Lors de la parution du projet de loi de finance le 29 septembre dernier, la filière photovoltaïque devait constater que les incitations fiscales à l'investissement était remises en cause de façon instantanée. Soit le client pouvait justifier d'un paiement avant cette date et rien ne changeait, soit l'avantage fiscal était divisé par 2 ou encore purement et simplement supprimé. Il ne s'agit pas d'une applicabilité immédiate d'un simple projet mais plutôt d'un effet rétroactif de la loi de finance au jour de sa publication. Les effets d'une telle annonce, même s'il est probable que le projet soit amendé, sont catastrophiques: D'abord sur l'image de la filière, mais nous pensons que c'est délibéré: En effet les panneaux photovoltaïque sont majoritairement importés d'Asie et le développement du photovoltaïque creuse le déficit de la balance commerciale. La baisse du tarif de rachat du Kw/h par EDF (la deuxième enregistrée au cours d'une même année) n'aura pas suffit à décourager les investisseurs. S'ajoute donc à cela une politique fiscale chaotique:
Pour les installation de résidence principale il s'agit d'un générateur 3 kWc donnant droit à un crédit d'impôt. A la date du 29 septembre celui-ci est divisé par 2, soit 4000 € pour un couple. Il est probable que les installateurs les plus solides continueront à proposer ce type d'installation. Mais la volonté et la confiance des petits investisseurs seront t-elles au rendez vous?
Pour les investissements en DOM TOM le projet de loi annonce le jour de sa publication l'arrêt immédiat des incitations fiscales de type Girardin Industriel.
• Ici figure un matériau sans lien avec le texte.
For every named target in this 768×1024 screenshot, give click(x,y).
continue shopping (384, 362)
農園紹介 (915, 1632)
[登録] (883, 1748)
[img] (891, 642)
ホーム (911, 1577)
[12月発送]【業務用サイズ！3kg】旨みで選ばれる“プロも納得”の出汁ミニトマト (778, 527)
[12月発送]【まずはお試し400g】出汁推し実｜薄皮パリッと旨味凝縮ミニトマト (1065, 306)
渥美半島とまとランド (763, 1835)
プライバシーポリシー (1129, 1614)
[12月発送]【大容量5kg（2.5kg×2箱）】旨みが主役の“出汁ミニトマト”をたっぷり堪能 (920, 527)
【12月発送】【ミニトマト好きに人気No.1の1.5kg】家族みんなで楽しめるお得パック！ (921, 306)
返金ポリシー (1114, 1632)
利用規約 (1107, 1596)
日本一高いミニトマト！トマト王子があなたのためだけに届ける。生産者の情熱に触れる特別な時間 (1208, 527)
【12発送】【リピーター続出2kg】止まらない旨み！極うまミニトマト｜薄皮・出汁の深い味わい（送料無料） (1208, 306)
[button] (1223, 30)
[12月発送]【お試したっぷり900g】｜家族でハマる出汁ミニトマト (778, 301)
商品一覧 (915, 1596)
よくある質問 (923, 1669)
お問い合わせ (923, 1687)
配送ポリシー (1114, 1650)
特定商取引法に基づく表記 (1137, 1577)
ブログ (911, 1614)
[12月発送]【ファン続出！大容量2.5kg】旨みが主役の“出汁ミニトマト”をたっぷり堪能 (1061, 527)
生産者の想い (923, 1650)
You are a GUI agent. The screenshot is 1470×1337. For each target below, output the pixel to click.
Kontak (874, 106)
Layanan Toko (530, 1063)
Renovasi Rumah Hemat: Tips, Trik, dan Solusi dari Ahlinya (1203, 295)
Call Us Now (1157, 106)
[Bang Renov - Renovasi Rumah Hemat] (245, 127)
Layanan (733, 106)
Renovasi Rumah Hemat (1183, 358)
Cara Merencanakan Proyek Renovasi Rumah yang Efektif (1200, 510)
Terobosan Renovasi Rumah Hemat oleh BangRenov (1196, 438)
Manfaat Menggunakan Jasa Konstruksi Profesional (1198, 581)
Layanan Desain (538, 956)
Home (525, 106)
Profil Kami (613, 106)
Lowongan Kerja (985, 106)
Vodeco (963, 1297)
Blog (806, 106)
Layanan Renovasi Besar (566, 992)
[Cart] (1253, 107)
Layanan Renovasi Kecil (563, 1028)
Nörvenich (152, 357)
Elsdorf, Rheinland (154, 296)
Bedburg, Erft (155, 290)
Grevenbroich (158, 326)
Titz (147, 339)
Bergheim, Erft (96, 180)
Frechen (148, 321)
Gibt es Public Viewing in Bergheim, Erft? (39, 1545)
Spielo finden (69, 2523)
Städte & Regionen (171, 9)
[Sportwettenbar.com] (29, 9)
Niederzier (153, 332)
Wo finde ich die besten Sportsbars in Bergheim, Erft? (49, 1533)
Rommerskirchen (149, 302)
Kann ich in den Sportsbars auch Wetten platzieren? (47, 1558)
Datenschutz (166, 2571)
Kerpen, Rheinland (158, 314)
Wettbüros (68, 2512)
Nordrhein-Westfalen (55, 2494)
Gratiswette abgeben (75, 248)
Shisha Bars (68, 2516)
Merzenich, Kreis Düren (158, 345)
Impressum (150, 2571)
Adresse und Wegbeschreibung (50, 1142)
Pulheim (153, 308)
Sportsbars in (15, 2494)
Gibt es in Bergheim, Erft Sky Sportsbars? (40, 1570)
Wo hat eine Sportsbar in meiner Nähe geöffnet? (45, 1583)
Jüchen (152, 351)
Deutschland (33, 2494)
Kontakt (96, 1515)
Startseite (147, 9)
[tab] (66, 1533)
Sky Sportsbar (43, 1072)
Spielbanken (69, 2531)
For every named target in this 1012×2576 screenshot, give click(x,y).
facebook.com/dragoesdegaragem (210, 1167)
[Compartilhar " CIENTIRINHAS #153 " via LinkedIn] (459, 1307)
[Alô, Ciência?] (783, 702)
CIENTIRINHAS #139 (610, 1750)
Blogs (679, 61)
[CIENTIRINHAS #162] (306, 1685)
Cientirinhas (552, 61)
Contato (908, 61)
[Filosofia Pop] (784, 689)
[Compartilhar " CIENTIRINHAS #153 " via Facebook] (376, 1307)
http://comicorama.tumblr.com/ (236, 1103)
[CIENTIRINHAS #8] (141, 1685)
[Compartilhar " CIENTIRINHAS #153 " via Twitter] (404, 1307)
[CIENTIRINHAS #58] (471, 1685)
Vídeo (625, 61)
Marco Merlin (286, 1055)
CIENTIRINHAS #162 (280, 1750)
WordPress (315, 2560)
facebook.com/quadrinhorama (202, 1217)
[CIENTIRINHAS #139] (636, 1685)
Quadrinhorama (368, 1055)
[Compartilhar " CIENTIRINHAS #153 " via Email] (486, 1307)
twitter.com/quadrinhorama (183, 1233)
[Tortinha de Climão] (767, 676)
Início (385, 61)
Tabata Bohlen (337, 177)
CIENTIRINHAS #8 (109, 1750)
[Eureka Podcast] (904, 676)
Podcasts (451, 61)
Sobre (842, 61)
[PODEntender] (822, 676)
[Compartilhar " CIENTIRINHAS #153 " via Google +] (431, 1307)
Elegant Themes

Que deviennent les projets en cours de développement à la date du 29 septembre? Certains opérateurs totalisent plus de 12 M€ d'actif de projet déjà engagés.
Des promesses ont été faites concernant les projets "suffisamment avancés" qui resteraient éligible à Girardin Industriel jusqu'à la fin de l'année. Certains opérateurs ont d'ores et déjà rendu leur tablier. D'autres continuent leurs projets dans l'attente de connaitre la définition d'un projet "suffisamment avancé" . En attendant les investisseurs hésitent et on peut le comprendre ! Vous avez dit une politique fiscale durable pour l'environnement?